Лицо командарма сделалось на минуту чужим, он сказал недовольно:
– Вот был на Кавказе, лечился. Теперь поправился. – Помолчал. – Теперь здоров. – Помолчал. – Распорядитесь там, никаких торжеств, никаких почетных караулов, вообще… – Помолчал. – Вы свободны, товарищи.
Трое штабистов поднялись, чтобы уйти. Командарм, не поднимаясь, каждому из них подал руку, – те вышли из салона бесшумно. – Когда в салон входил командарм, Попов не поклонился ему, – взял книгу и отвернулся с ней от командарма, перелистывал. Командарм одним глазом взглянул на Попова и тоже не поклонился, сделал вид, что не заметил человека. – Когда штабисты ушли, – не приветствуя, точно они виделись вчера вечером, командарм спросил Попова:
– Хочешь чаю, Алеша, или вина?
Но Попов не успел ответить, потому что вперед выступил ординарец, зарапортовал, – «товарищ командарм», – о том, что автомобиль снят с платформы, в канцелярию поступили пакеты, – один пакет из дома № первый, привез его секретарь, секретный пакет, – о том, что квартира приготовлена в штабе, – что кипа пришла телеграмм и бумаг с поздравлениями. – Командарм отпустил ординарца, сказал, что жить останется в вагоне. – Командарм приехал сейчас не к армии, но в чужой город: его город, где была его армия, лежал отсюда в тысячах верст, – там, в том городе, в том округе, остались его дела, заботы, будни, жена. – Проводник, не дожидаясь ответа Попова, поставил на стол стакан для чая и стакан для вина. Попов вылез из своего угла, подсел к командарму.
– Как твое здоровье, Николаша? – спросил Попов, заботливо, так, как спрашивают братья.
– Здоровье мое – как следует, совсем наладилось, здоров, – а вот, чего доброго, придется тебе стоять у моего гроба в почетном карауле, – ответил Гаврилов не то шутя, не то серьезно: во всяком случае – невеселой шуткой.

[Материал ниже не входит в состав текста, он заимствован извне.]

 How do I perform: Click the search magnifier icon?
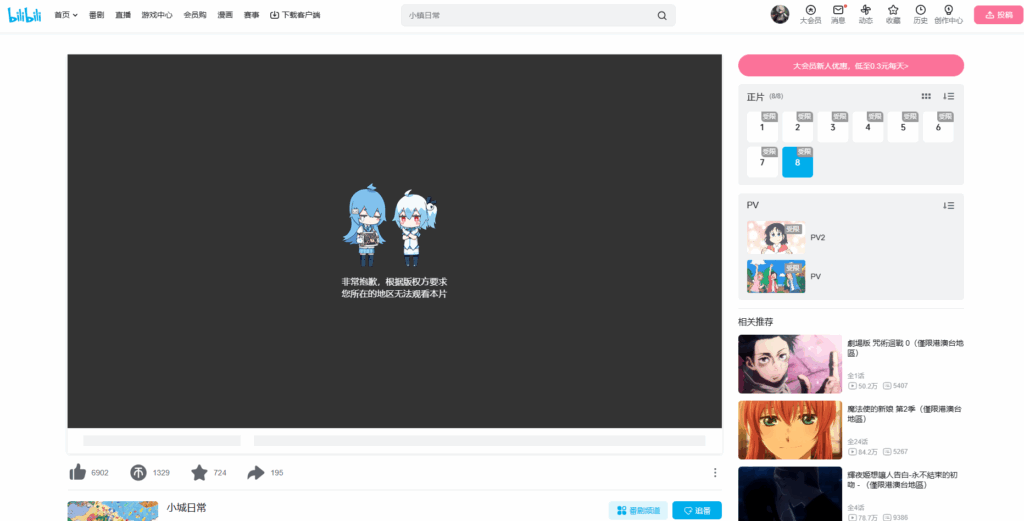pos(662,15)
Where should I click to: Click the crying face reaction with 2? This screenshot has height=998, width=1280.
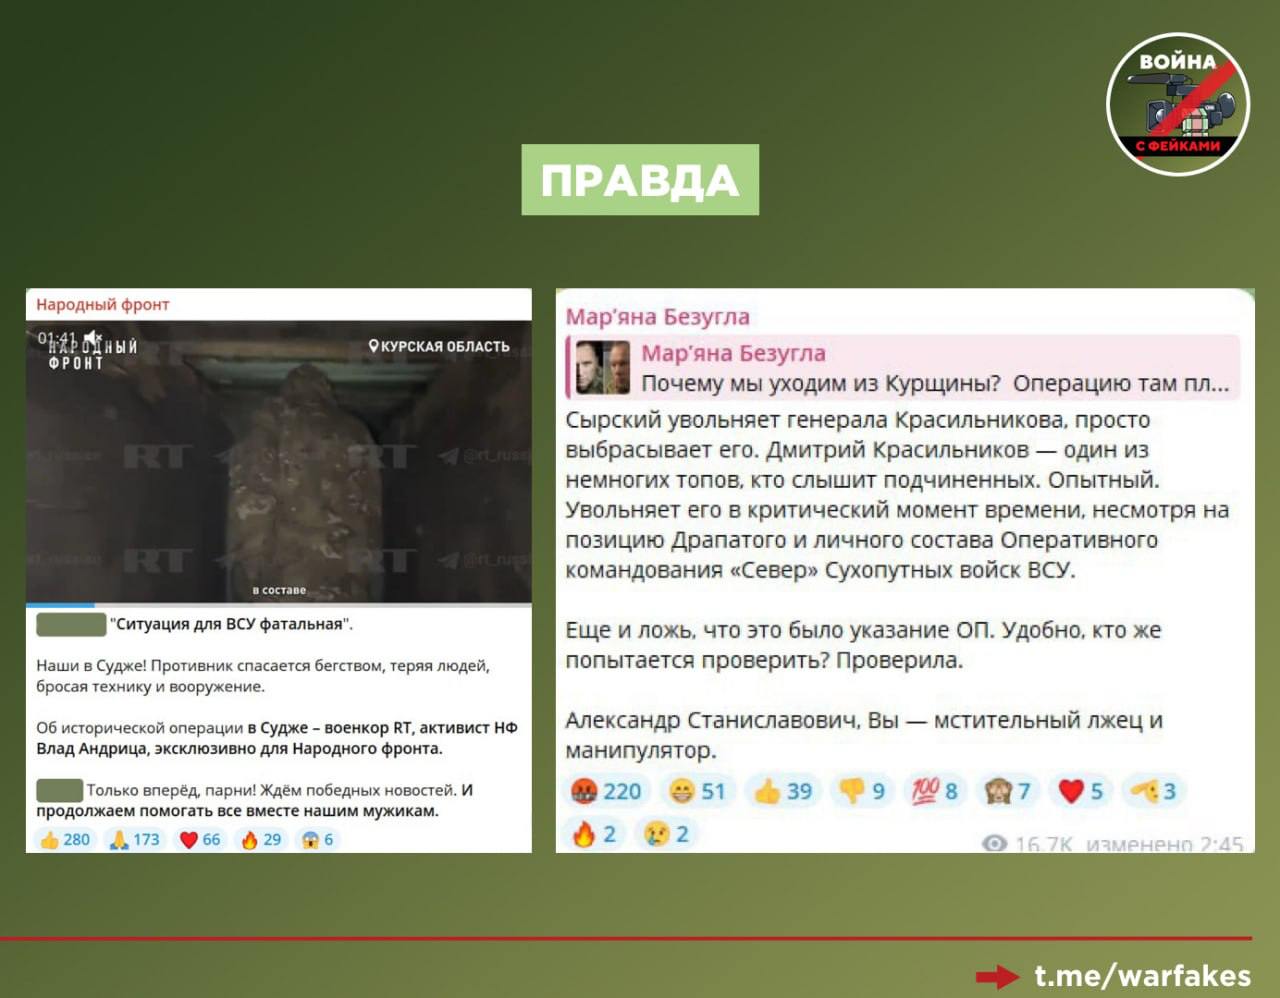pos(667,834)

Эти двое, Попов и Гаврилов, были связаны старинной дружбой, совместной подпольной работой на фабрике, тогда далеко в молодости, когда они начинали свои жизни орехово-зуевскими ткачами; там в юности затерялась река Клязьма, леса за Клязьмой по дороге в город Покров, в Покровскую пустынь, где собирались комитетчики: там была голоштанная ткачья молодость с подпольными книжечками, с изданиями «Донской Речи», – с «Искрой», как Евангелие, с рабочими казармами, сходками, явками, – с широкой площадью у станции, где в пятом году свистали над рабочими толпами казачьи пули и плетки; потом была – совместная – Богородская тюрьма, – и дальше – бытие революционера-профессионала – ссылка, побег, подполье, таганская пересыльная, ссылка, побег, эмиграция, Париж, Вена, Чикаго; – и тогда тучи четырнадцатого года, Бриндизи, Салоники, Румыния, Киев, Москва, Петербург, – и тогда: гроза семнадцатого года, Смольный, Октябрь, гром пушек над московским Кремлем, и – один начальник штаба Красной гвардии в Ростове-на-Дону, а другой – предводитель пролетарского дворянства, как сострил Рыков, в Туле, для одного тогда – войны, победы, командирство над пушками, людьми, смертями, – для другого – Губкомы, Исполкомы, ВСНХ, конференции, собрания, проекты и доклады: для обоих – все, вся жизнь, все мысли – во имя величайшей в мире революции, величайшей в мире справедливости и правды. Но навсегда один другому – Николаша, – один другому – Алексей, Алешка, – навсегда товарищи, – ткачи, без чинов и регламентов. –
– Ты мне расскажи, Николаша, как твое здоровье? – спросил Попов.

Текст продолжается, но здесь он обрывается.